Ming dynasty porcelain fragment, San Gabriel de Yunque (MMA 68.43.64)
During Asian and Pacific American Heritage Month, we feature objects from Asia and the Pacific in the Maxwell's collections.
This late Ming dynasty (AD1368-1644) blue-and-white porcelain sherd is a fragment of a vessel that made a long journey to New Mexico, where it is currently held in the Maxwell Museum of Anthropology collections. The small rim sherd was recovered in the 1960s in UNM field school excavations at the site of San Gabriel de Yunque-Ouinge. Located at the confluence of the Rio Grande and Chama River, San Gabriel de Yunque-Ouinge was established at Yunque Pueblo as the first Spanish colonial capital in New Mexico, a role it served from AD 1598 to 1610.

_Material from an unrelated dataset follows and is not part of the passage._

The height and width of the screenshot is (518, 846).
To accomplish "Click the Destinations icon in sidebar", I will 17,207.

The bowl began its story in southern China, where it was created in a late 16th pottery workshop. It was acquired, one in a load of hundreds or thousands of similar ceramics, by Fujian merchants and loaded onto a Chinese ship heading to the Spanish colonial capital of Manila in the Philippines. From there, it was transferred to a Spanish galleon destined for the Americas. A major source of wealth for the Spanish Empire, the Manila Galleon trade (AD 1565-1815) brought Asian goods to the Americas and on return trips the galleons carried vast quantities of silver and other goods extracted by the Spanish from indigenous peoples back to the Philippines. Rather than continue its travels from Mexico to Spain, as many Asian commodities brought by the Manilla Galleon did, this small bowl was instead carried overland to San Gabriel de Yunque-Ouinge where it likely ornamented the table of a colonial officer or priest.

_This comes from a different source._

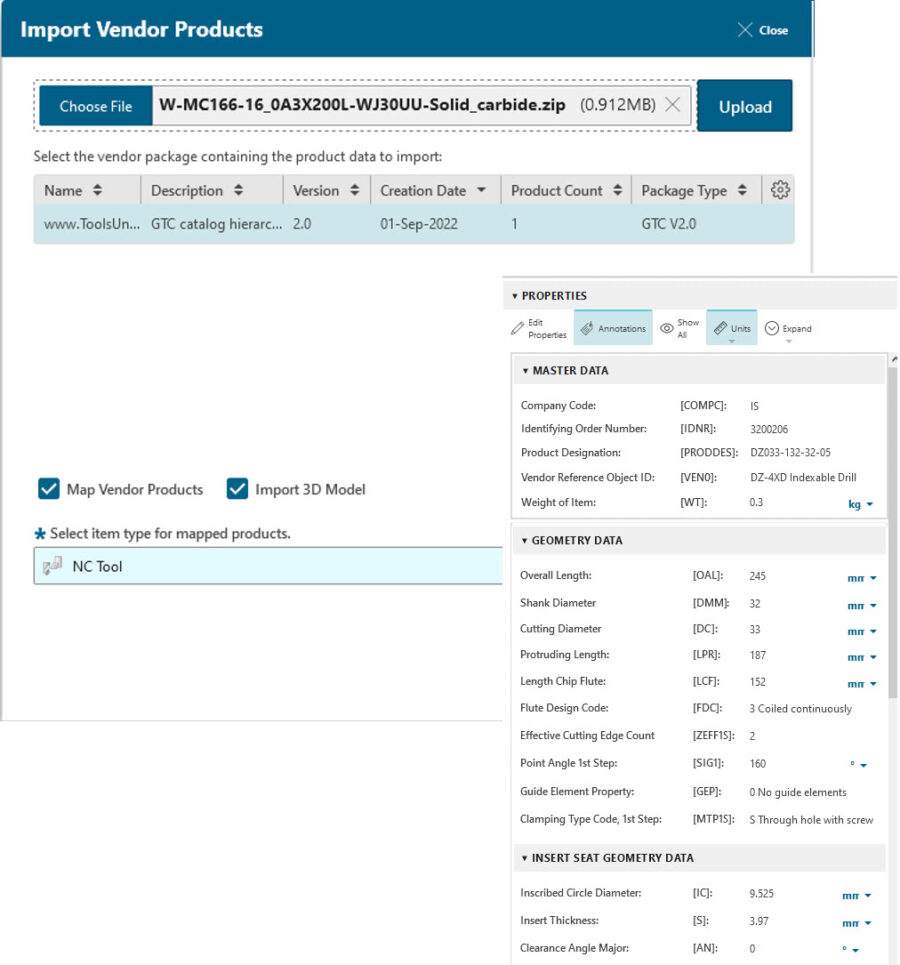The height and width of the screenshot is (965, 900).
Task: Collapse the MASTER DATA section
Action: [x=523, y=371]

Chinese kilns produced hundreds of thousands of ceramic serving and storage vessels throughout the late first and second millennias AD. Long-established trade networks carried ceramics and other commodities throughout Asia, Africa, and Europe for centuries before the establishment of the Manila Galleon. This one-inch long porcelain fragment provides a glimpse into a world of interactions connecting Asia, Europe and the Americas through colonization and commerce by the early 1600s.